Kathleen, an executive speechwriter at Shell, shares her experience of coming out a second time when she started a new career.
I must confess that when I was asked to write this blog, I panicked.
June 26 was LGBT and Inclusion Day, and I was asked to write about being an openly gay employee.
Except I am not. Not really. I am shy about my sexuality and reticent about even using the “L-word”. I make myself do it – but still have to take a deep breath before I tell someone that actually… my partner is a woman. But it is important that I do. And it is even more important that I work in a place where a senior figure would encourage me to do so.
Why does it matter? Imagine a classic office conversation.
“…and your partner, what does he do?”
“She has her own business.”
It is just one extra letter, but it makes a world of difference. Because if I do not correct the assumption, I am hiding a crucial part of my identity. Think how much of our lives we spend at work. Now think how much it shapes us. Workplace identity matters. How can a person perform at their best, if they are spending time, energy and emotion hiding themselves?
When it comes to sexuality, a recent survey found that 46% of LGBTQ (lesbian, gay, bisexual, transgender and questioning) people in the USA are in the closet at work.1 In the UK, where I am based, things are a little better. But even so, in England, Wales and Scotland, where gay marriage has been legal since 2014, 35% of LGBT employees say that they hide their sexuality for fear of discrimination.2
Before I came to Shell, I was at The Times of London for 16 years. I worked in the media, in London, in the 21st-century. Yet somehow, I could not tell my dear colleagues that I was gay.

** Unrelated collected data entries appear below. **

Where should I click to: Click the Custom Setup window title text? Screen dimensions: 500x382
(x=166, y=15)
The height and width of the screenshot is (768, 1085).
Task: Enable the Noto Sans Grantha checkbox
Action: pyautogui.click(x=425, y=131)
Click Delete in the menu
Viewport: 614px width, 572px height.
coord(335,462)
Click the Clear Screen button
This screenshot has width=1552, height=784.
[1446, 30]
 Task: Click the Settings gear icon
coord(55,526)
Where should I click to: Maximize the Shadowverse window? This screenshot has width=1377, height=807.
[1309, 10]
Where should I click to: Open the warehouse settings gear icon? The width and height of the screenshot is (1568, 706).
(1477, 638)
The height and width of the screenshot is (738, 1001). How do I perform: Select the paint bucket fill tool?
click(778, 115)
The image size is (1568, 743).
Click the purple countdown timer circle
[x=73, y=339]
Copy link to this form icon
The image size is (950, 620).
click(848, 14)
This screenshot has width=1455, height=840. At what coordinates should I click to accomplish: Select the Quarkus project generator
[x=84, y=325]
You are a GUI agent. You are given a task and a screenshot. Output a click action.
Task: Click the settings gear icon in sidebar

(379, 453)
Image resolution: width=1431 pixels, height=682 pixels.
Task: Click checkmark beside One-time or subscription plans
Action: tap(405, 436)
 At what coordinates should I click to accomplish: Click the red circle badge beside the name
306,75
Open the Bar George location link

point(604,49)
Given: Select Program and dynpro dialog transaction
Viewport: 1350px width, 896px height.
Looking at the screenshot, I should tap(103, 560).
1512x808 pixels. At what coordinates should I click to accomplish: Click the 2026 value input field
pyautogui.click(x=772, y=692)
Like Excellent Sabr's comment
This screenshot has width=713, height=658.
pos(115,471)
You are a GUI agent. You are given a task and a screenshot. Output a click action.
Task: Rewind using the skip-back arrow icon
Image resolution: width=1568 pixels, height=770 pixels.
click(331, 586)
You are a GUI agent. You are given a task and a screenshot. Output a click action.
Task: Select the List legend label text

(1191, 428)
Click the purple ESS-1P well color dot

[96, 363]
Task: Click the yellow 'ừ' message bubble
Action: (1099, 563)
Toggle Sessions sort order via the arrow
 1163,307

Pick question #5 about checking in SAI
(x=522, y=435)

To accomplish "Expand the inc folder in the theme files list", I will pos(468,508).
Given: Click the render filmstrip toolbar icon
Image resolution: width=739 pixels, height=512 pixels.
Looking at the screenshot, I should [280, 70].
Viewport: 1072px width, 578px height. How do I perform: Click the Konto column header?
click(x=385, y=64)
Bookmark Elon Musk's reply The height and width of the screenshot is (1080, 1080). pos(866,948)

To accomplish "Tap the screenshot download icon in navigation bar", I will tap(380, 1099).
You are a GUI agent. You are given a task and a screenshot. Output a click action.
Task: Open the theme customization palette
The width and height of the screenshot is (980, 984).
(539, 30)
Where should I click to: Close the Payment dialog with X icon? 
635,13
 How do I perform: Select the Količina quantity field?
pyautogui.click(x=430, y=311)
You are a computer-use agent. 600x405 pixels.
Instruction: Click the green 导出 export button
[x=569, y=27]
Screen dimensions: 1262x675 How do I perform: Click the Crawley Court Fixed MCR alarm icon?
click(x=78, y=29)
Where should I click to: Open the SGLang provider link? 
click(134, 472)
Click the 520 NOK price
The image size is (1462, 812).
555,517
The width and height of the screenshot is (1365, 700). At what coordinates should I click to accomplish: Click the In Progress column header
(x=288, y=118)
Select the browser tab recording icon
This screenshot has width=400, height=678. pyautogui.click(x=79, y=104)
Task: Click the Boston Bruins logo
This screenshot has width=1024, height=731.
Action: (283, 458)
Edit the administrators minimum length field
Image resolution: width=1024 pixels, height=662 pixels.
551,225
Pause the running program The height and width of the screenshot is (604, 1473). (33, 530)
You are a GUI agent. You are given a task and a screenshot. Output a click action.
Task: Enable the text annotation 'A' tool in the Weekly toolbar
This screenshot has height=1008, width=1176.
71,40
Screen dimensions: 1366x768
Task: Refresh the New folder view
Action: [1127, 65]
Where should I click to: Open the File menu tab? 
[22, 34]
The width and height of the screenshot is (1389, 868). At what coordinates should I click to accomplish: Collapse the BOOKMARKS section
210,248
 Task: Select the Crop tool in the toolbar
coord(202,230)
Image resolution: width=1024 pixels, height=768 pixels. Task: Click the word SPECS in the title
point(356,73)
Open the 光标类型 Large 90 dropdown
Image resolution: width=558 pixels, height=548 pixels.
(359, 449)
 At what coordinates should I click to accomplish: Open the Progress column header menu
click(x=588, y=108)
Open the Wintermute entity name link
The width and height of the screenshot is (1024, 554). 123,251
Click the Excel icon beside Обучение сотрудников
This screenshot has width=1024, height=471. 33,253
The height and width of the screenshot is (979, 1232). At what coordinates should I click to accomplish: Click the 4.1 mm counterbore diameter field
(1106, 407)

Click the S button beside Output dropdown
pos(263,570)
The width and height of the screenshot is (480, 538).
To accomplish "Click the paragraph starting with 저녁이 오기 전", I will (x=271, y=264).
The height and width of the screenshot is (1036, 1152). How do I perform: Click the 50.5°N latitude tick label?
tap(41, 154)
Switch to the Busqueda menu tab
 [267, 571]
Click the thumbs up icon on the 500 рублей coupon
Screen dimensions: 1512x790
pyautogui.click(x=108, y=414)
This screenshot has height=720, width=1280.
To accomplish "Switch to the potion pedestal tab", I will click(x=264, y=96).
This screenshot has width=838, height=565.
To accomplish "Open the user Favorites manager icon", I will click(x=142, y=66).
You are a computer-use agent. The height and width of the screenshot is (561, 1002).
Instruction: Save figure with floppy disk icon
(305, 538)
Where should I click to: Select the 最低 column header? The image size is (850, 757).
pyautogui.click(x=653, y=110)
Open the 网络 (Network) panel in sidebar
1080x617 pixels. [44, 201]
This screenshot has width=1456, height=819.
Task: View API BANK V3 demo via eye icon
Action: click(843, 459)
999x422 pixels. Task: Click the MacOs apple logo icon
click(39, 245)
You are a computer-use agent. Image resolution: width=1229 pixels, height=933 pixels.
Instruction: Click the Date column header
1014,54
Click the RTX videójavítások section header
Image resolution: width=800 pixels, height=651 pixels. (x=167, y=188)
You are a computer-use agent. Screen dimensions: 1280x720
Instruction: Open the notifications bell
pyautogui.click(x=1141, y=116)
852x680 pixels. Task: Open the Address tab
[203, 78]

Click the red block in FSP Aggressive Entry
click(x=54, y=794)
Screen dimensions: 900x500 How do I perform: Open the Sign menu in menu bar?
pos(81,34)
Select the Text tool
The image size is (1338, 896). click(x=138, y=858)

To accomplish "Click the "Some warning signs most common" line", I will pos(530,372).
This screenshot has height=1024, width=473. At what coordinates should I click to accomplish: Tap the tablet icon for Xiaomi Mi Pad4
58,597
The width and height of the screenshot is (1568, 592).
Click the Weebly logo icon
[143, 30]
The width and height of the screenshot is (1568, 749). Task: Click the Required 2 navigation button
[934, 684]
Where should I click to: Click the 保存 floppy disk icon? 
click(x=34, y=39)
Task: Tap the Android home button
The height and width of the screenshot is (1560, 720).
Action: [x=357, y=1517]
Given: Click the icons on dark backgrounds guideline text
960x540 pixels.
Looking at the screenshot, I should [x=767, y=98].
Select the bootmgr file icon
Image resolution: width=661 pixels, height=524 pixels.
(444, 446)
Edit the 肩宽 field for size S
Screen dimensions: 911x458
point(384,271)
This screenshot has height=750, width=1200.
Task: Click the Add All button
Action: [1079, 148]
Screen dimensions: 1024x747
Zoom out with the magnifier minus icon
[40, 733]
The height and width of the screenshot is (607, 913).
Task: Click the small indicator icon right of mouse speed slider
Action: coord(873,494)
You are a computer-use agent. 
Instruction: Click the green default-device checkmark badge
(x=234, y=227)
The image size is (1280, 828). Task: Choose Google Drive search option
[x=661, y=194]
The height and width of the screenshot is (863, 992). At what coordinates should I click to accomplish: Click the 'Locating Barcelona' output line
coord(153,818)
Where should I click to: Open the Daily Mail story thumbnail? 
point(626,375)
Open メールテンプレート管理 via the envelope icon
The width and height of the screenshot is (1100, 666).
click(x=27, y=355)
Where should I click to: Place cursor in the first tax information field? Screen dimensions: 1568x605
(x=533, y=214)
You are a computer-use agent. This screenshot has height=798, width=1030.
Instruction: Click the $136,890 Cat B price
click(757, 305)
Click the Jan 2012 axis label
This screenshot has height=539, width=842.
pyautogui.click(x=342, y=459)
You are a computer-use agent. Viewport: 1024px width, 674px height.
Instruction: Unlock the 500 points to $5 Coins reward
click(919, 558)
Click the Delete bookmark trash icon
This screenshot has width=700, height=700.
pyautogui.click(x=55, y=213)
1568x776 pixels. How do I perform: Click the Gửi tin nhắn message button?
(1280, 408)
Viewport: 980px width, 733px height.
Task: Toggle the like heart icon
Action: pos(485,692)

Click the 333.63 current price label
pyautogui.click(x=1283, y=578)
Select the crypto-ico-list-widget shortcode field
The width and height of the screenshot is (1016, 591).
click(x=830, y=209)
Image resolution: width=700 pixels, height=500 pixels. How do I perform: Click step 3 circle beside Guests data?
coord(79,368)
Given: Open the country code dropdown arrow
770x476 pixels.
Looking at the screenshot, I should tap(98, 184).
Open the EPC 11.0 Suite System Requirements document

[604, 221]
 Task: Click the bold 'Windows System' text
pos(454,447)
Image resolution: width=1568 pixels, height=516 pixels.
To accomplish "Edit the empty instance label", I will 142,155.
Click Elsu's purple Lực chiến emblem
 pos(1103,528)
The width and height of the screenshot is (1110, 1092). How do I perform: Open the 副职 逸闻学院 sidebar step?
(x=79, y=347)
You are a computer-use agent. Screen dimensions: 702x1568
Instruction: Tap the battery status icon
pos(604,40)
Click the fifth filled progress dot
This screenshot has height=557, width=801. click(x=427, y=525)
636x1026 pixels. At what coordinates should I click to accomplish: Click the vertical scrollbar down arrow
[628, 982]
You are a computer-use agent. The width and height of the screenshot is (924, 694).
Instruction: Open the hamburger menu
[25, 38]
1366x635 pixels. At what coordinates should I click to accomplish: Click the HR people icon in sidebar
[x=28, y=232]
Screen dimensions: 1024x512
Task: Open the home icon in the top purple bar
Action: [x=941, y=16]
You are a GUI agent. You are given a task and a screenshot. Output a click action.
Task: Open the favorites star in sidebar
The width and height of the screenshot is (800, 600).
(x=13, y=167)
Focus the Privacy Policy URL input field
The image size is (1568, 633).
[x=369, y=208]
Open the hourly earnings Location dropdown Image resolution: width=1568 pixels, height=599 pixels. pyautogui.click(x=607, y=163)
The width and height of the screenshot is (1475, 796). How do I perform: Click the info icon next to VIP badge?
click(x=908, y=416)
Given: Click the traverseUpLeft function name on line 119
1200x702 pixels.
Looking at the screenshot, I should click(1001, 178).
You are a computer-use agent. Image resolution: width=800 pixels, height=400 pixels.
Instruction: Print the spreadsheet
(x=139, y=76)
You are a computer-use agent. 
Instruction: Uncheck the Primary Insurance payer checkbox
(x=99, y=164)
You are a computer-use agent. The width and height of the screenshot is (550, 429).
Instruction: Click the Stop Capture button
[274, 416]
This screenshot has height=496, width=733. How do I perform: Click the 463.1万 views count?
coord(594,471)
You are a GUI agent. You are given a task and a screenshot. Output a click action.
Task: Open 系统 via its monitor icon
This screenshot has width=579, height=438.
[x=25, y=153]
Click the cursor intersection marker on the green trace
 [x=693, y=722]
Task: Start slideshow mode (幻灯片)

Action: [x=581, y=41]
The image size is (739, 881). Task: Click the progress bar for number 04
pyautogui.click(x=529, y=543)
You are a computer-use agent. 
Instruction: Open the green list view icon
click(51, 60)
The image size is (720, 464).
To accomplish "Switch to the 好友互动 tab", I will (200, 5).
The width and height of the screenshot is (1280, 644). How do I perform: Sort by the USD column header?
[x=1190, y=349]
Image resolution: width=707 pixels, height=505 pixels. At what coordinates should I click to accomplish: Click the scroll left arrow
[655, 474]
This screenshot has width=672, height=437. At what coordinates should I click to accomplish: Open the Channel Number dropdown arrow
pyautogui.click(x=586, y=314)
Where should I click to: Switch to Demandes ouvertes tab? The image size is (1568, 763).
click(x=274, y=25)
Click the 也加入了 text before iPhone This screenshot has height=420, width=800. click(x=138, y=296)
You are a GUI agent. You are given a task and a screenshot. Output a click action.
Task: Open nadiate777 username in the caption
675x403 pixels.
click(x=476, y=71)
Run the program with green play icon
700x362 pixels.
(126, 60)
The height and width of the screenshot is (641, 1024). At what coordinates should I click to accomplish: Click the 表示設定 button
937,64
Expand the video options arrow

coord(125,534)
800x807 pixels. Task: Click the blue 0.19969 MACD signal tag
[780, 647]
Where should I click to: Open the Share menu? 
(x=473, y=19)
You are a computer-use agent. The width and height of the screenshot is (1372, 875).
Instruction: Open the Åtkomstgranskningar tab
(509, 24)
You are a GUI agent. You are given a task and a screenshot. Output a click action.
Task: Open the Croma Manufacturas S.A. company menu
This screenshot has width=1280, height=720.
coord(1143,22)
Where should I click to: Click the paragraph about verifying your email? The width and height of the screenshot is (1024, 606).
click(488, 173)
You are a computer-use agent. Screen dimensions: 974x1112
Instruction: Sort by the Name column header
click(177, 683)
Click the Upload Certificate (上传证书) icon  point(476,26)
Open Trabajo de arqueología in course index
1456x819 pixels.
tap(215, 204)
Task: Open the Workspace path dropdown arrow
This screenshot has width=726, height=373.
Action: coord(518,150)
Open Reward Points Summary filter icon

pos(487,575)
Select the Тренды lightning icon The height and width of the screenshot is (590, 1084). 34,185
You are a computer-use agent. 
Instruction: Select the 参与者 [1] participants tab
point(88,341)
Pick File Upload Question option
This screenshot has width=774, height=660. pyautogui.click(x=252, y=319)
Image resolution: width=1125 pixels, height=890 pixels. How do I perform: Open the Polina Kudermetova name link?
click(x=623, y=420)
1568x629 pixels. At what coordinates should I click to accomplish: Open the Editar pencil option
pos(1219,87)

Finally, it got too much. If I had it so easy, yet could still not come out, what on earth was it like for someone in a conservative country, where homophobic attacks are common – and homosexuality is an offence?
I had no excuse. So I came out in a series of anonymous columns (Closet Case) that ended with me identifying myself. If I had been tempted to chicken out, it was too late. On a personal level, the result was extraordinary.
Some people were negative, a couple were harsh, but most were surprisingly positive. Friends, colleagues, strangers reached out to me. We were engaging differently – authentically. And, best of all: I did not have to remember to hide myself.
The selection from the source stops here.